Premier Noir à occuper un poste d’inspecteur à la brigade de renseignements de la police de Colorado Springs, Stallworth tombe, en octobre 1978, sur une annonce du Klan publiée dans le journal. Inspiré, il y répond, et le voilà embarqué dans l’enquête de sa vie : avec l’aide d’une doublure – difficile pour un Noir de se présenter à une réunion du KKK ! – il infiltre le groupe suprémaciste qui entend se développer à Colorado Springs et obtient de nombreuses informations.
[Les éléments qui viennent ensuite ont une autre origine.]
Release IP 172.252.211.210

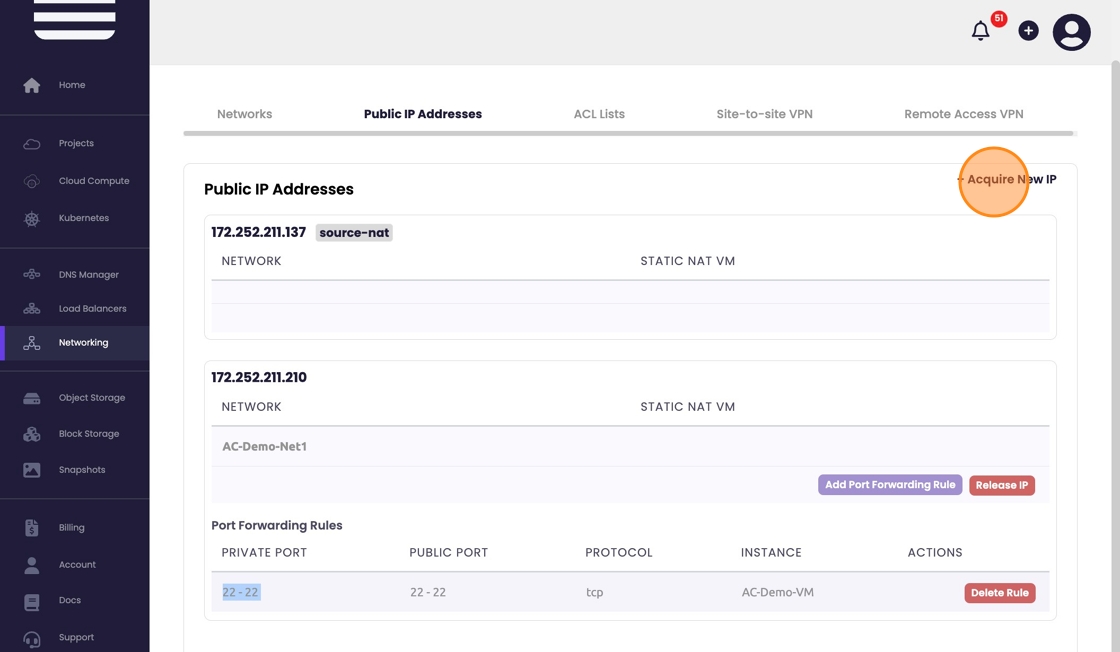pyautogui.click(x=1001, y=485)
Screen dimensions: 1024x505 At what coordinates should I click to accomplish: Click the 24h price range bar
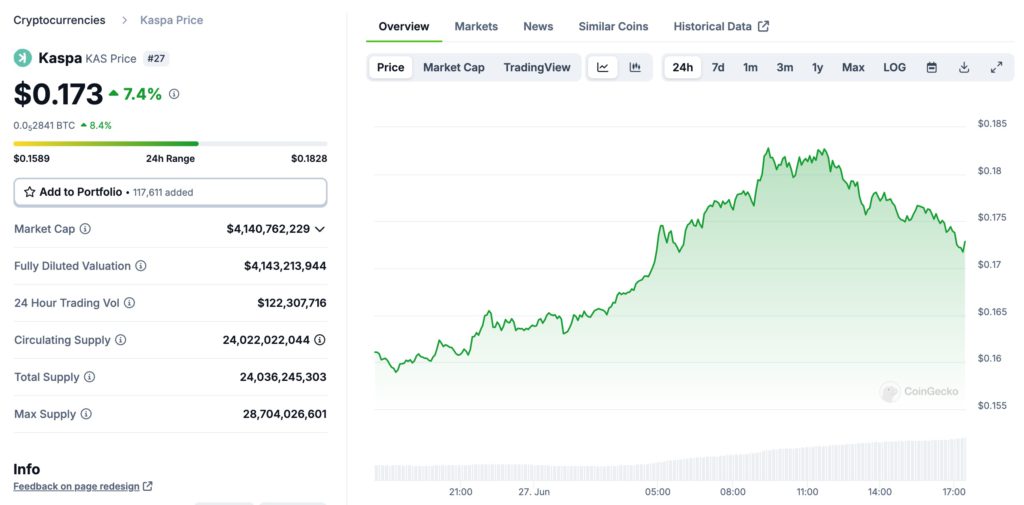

En 1979, quand l’enquête touche à son terme, il en tire le bilan. « J’ai fait un point rapide sur l’ensemble de l’enquête : les précieux renseignements collectés sur deux des groupuscules racistes les plus virulents (le Klan et le Posse Comitatus) ; la découverte de leur infiltration dans nos installations militaires (l’US Army, l’Air force et le Norad) ; le Black Panther Party et les Black Muslims que nous avions réussi à garder à distance de Colorado Springs afin qu’ils ne viennent pas mêler leur venin verbal à celui du Klan et nuire à la dynamique sociale ; les croix qu’à deux reprises au moins le Klan avait échoué à faire flamber ; et l’impact national des informations que nous avions réussi à obtenir, tant pour les forces de l’ordre que pour les organismes privés tels que l’Anti-Defamation League. »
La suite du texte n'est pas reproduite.